Neste momento, Portugal tem o regime mais favorável ao financiamento por capitais próprios. No Orçamento do Estado para 2017, foi aprovado o artigo 41º-B do Estatuto dos Benefícios Fiscais, fixando a remuneração convencional dos capitais públicos e sociais em 7% ao ano por cada aumento de capital, seja por entrada de dinheiro, reinvestimento de lucros ou conversão de suprimentos em capital social. Isso significa que o Estado, através de deduções ao IRC, está a apoiar as empresas que aumentem o seu capital social. Ao saber que os bancos vão dar menos crédito à economia, temos de ver que outras fontes vão aparecer. Elas têm aparecido e é por isso que o investimento empresarial, neste primeiro trimestre, até acelerou em relação ao trimestre anterior.

O tecido das PME continua a ser frágil e pouco consolidado ou está a modernizar-se?

Parte do bom momento da economia portuguesa deve-se ao enorme dinamismo das nossas empresas e empresários.
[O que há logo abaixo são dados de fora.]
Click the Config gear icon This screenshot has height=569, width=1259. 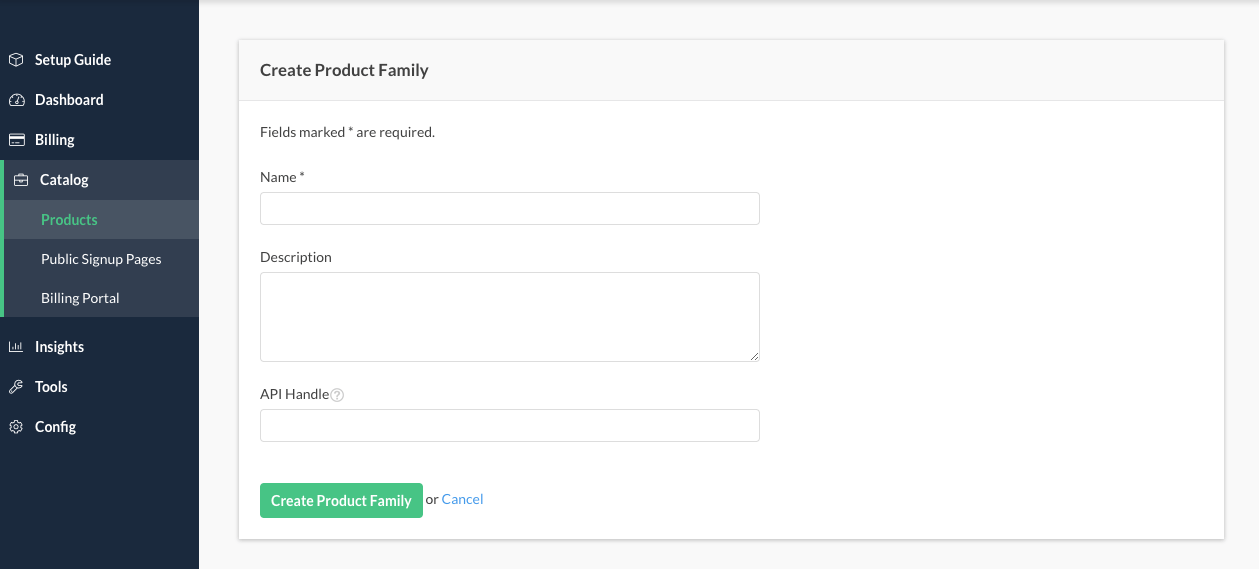(16, 427)
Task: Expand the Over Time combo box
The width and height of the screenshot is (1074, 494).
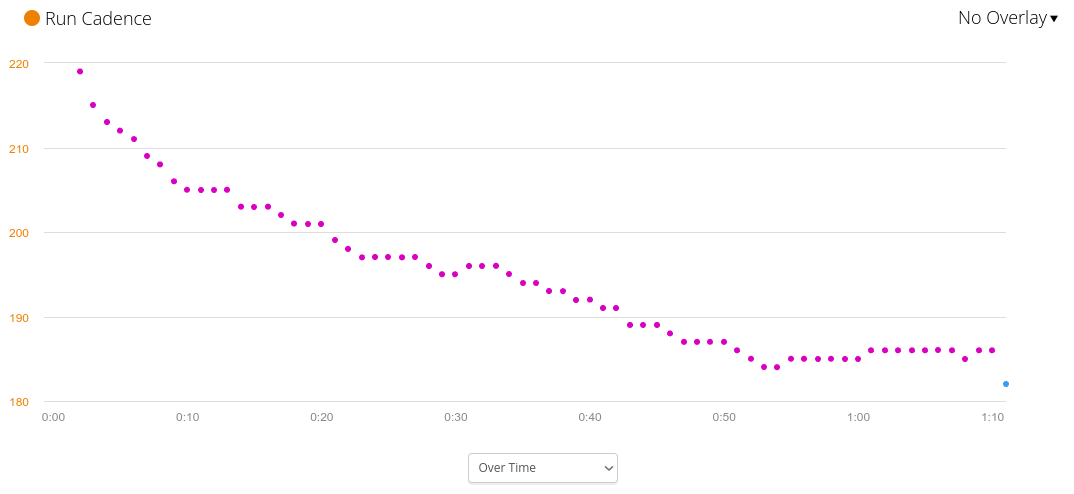Action: coord(543,468)
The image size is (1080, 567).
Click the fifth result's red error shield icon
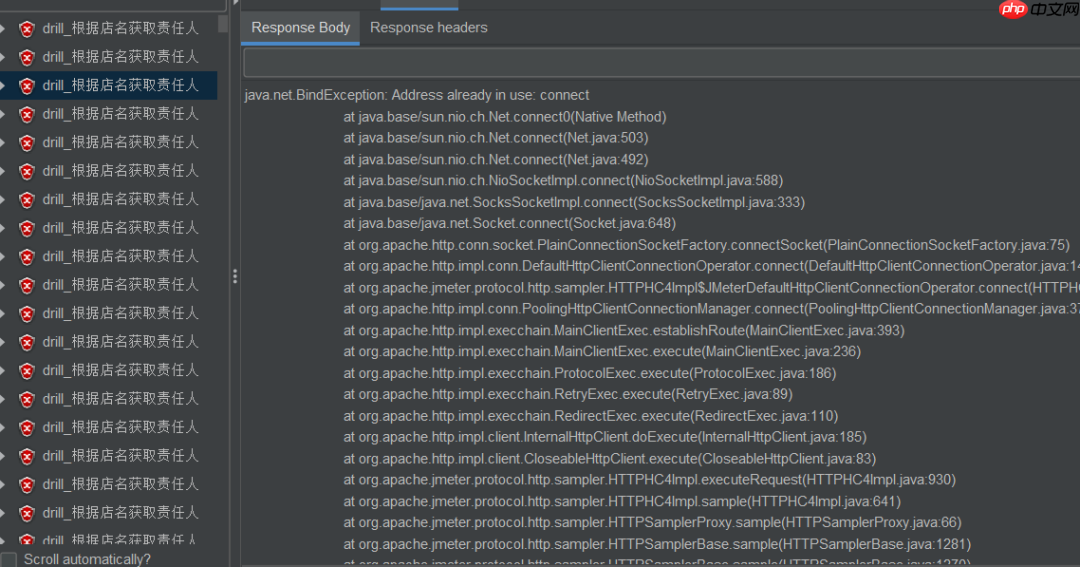pos(27,143)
Estão muito próximos dos clientes, a desenvolver produtos, a comprar maquinaria, a escolher a localização das empresas e fazem isso diretamente. Há um processo de mudança. As novas gerações são claramente mais qualificadas, mais atentas à necessidade da profissionalização da gestão, do investimento em recursos humanos e da inovação. Todo o segredo do sucesso do programa Capitalizar foi o diálogo com as empresas. Foi a trabalhar com as empresas que percebemos quais eram as medidas que poderiam ter melhor impacto no crescimento da capitalização e da produtividade das empresas. As empresas exportadoras queixavam-se muito do tema do IVA na importação. Quando importavam matérias-primas tinham de pagar IVA, transformavam as matérias-primas e depois faziam a reexportação dos produtos acabados. Só nessa altura é que podiam recuperar o IVA que tinham pago na importação dos produtos, às vezes com ciclos relativamente longos. Conseguimos perceber que era possível com algum investimento por parte da Autoridade Tributária (AT) nos seus sistemas informáticos, construir um sistema em que deixou de se cobrar IVA na importação.
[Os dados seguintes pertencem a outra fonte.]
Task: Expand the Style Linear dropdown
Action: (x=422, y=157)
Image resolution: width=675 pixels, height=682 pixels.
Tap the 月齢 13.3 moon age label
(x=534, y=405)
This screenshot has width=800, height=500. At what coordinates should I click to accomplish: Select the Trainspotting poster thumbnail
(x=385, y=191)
Parece uma coisa simples, mas do ponto de vista da tesouraria das empresas rendia 400 milhões de euros por ano.

Vários empresários alertam para o peso excessivo do ministro das Finanças no aparelho do Governo. Portugal precisava de uma equipa de Economia mais forte e de menos protagonismo das Finanças? Ou é mais fácil para um líder do Governo entregar a máquina governamental ao ministro das Finanças?
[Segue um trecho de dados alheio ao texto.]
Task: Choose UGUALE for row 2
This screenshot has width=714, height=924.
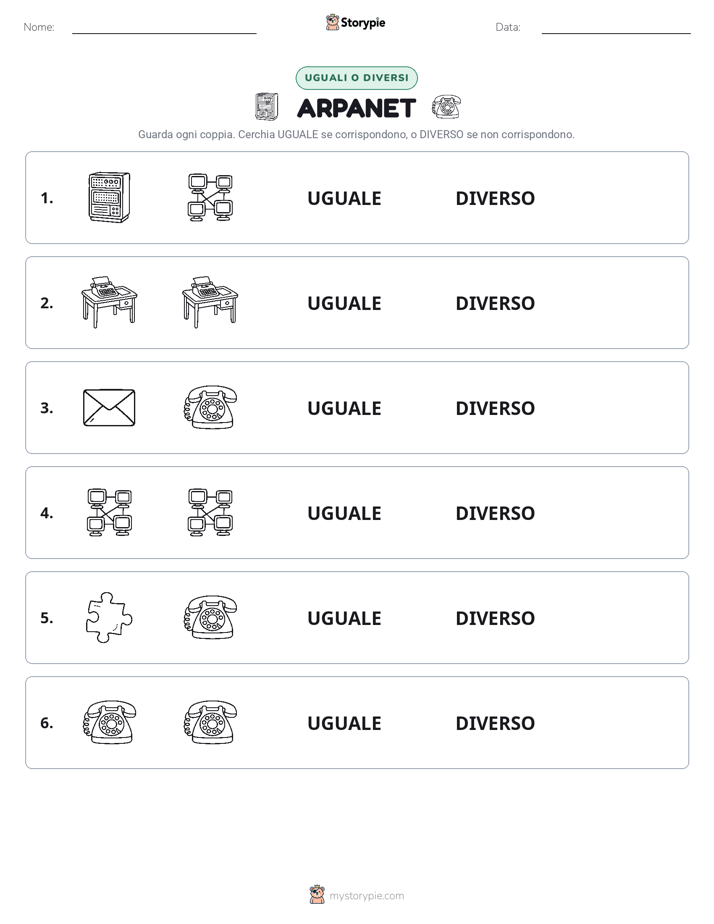Action: pos(344,303)
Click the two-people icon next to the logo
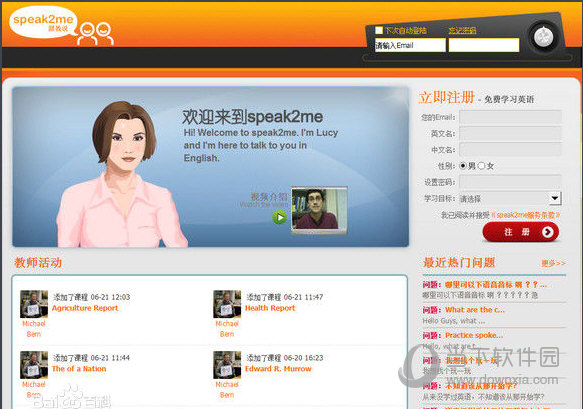 [95, 34]
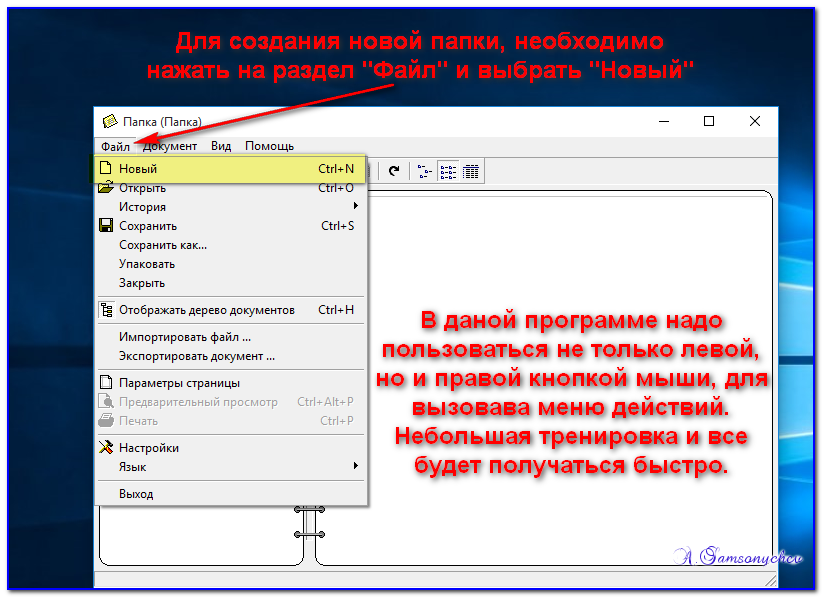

Deixem-me contrariar essa afirmação. A máquina do Governo não está entregue ao ministro das Finanças. É a mesma coisa que dizer que a máquina de uma empresa industrial está entregue ao CFO. Acho que temos de perceber que o elevadíssimo nível de endividamento do nosso país, designadamente das Finanças Públicas, obrigou a ser especialmente rigoroso na gestão das contas públicas – mas conciliando isso com o crescimento económico, e a criação de emprego com recuperação do rendimento das famílias. Baixámos o IRS em 1.100 milhões de euros. Conseguimos repor os salários e pensões que tinham sido provisoriamente eliminados no ano anterior e recomeçar o tempo de contagem de serviço de todas as carreiras da administração pública. Tudo isto é um conjunto de solicitações que aumentam a despesa e aumentam a receita, e que têm de ser geridas cuidadosamente para não desequilibrar as finanças públicas. Isso significa que a equipa das Finanças tem de ter uma visão muito atenta e permanente à forma como as finanças públicas estão a avançar. Mas gostava de dizer que não me sinto menos membro do Governo do que qualquer outro. Pelo contrário, acho que o que a equipa do Ministério da Economia tem feito ao longo deste mandato é colocar-se ao serviço das empresas. Os programas que referi são do Ministério da Economia, que tiveram um impacto verdadeiro, mensurável na situação das empresas. Se hoje temos melhoria da autonomia financeira e redução do endividamento, se temos aumento da rentabilidade das empresas, são medidas que o Ministério da Economia propôs e que tiveram tradução no Orçamento do Estado. E não tenho da minha função uma visão secundária.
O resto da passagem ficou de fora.